Characterization of Polysomes from Xenopus Liver Synthesizing Vitellogenin and Translation of Vitellogenin and Albumin Messenger RNA's in vitro

Abstract

1 Conditions are described for the isolation of polysomes from the liver of Xenopus laevis. The method involves homogenization of liver in 0.2 M Tris-HC1 pH 8.5, treatment with 2 % Triton X-100 and subsequent sucrose density gradient fractionation of polysomes from a 10000 × g supernatant. 2 Vitellogenin synthesis was induced in male Xenopus liver by oestradiol treatment.
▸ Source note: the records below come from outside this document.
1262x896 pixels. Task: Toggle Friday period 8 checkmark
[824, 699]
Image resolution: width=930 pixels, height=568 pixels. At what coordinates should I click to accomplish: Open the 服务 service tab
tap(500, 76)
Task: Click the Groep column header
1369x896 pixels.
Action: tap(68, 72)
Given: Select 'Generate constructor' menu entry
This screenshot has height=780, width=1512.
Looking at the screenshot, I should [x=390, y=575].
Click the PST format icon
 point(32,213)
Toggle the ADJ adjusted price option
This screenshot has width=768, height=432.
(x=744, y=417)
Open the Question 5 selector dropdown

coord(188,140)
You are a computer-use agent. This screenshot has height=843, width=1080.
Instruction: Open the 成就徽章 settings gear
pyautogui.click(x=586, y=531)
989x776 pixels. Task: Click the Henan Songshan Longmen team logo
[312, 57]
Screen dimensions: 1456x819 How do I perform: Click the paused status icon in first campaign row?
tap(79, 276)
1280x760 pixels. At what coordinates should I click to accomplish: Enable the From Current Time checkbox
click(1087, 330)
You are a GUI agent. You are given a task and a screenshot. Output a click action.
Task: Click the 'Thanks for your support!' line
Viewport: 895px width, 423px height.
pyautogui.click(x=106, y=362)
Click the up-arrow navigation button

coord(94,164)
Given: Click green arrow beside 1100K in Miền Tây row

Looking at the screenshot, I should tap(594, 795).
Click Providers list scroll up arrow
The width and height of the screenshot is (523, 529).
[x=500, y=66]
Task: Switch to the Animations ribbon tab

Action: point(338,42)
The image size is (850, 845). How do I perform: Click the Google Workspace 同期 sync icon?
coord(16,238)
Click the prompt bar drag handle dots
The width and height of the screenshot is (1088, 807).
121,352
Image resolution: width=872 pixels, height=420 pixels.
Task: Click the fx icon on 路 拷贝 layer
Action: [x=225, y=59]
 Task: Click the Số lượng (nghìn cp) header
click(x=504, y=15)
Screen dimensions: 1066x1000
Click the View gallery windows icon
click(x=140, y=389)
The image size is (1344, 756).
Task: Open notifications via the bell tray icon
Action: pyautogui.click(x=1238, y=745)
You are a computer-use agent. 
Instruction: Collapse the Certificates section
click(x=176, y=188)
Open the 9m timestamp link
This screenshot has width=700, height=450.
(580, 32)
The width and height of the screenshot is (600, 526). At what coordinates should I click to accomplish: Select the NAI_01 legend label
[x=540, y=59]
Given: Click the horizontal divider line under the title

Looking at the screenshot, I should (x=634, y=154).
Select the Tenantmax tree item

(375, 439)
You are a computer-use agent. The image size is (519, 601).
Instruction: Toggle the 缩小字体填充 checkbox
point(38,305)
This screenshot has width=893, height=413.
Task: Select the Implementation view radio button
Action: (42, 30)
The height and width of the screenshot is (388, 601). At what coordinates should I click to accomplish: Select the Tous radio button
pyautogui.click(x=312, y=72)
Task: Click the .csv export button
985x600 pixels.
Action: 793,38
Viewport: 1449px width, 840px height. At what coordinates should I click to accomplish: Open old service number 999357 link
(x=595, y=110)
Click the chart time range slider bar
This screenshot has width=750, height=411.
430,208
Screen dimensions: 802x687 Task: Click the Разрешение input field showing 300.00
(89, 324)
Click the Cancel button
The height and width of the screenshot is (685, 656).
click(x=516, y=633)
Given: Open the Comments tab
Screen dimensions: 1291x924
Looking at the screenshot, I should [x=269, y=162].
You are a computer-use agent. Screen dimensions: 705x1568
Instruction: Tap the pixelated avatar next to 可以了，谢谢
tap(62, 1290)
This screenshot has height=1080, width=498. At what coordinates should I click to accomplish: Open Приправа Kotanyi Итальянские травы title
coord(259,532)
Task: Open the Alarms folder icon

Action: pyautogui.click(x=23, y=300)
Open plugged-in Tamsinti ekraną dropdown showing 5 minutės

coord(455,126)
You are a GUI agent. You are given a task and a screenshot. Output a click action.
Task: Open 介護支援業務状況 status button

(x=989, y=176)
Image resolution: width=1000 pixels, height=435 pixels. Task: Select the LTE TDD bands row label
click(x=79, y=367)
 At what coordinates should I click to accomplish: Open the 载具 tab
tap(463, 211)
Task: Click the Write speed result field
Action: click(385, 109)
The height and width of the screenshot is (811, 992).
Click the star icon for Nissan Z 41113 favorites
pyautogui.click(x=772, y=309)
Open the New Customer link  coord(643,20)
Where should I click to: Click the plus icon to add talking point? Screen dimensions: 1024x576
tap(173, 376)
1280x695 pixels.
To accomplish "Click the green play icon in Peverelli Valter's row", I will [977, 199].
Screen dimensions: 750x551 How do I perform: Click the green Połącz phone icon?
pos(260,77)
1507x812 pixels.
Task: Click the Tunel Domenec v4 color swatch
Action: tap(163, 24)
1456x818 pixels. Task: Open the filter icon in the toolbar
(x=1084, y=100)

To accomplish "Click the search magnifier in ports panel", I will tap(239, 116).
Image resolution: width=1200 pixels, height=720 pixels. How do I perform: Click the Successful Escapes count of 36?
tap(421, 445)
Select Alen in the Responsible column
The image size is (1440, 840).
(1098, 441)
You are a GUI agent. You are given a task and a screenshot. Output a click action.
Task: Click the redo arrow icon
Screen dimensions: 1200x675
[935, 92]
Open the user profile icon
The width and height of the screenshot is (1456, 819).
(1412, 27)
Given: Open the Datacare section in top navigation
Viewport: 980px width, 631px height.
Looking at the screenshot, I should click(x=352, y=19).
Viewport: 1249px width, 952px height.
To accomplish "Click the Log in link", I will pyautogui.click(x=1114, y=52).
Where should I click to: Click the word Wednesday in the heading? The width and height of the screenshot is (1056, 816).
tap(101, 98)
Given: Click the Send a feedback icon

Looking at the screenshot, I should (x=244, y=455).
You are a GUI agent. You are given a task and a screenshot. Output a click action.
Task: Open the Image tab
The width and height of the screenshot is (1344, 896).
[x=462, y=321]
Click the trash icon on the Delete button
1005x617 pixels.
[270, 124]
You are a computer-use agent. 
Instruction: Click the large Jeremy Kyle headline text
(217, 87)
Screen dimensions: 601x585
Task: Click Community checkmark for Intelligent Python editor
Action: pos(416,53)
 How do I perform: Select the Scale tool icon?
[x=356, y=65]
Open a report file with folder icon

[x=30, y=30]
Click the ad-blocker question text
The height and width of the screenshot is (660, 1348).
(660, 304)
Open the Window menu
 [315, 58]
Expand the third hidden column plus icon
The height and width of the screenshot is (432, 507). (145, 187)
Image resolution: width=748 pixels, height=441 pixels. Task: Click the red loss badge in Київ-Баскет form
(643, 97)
Polysomes were isolated and vitellogenin-synthesizing polysomes characterized by their association with monospecific ¹²⁵ I-labelled rabbit anti-vitellogenin antibody and by reaction with rabbit anti-vitellogenin immunoglobulins followed by indirect immunoprecipitation with goat anti-rabbit antibody. 3 Changes in liver polysome content following oestrogen treatment of male Xenopus are correlated with the appearance of vitellogenin synthesis using an Organ culture assay. 4 RNA extracted from livers of oestradiol-treated male Xenopus and from purified polysomes is shown to code for the synthesis of vitellogenin-specific immunoprecipitable polypeptides in a rabbit reticulocyte cell-free protein-synthesizing System, a major component having a molecular weight of 210000. Xenopus liver RNA is also shown to code for the synthesis of an albumin-specific immunoprecipitable polypeptide of 74000 molecular-weight which coelectrophoresed with Xenopus albumin.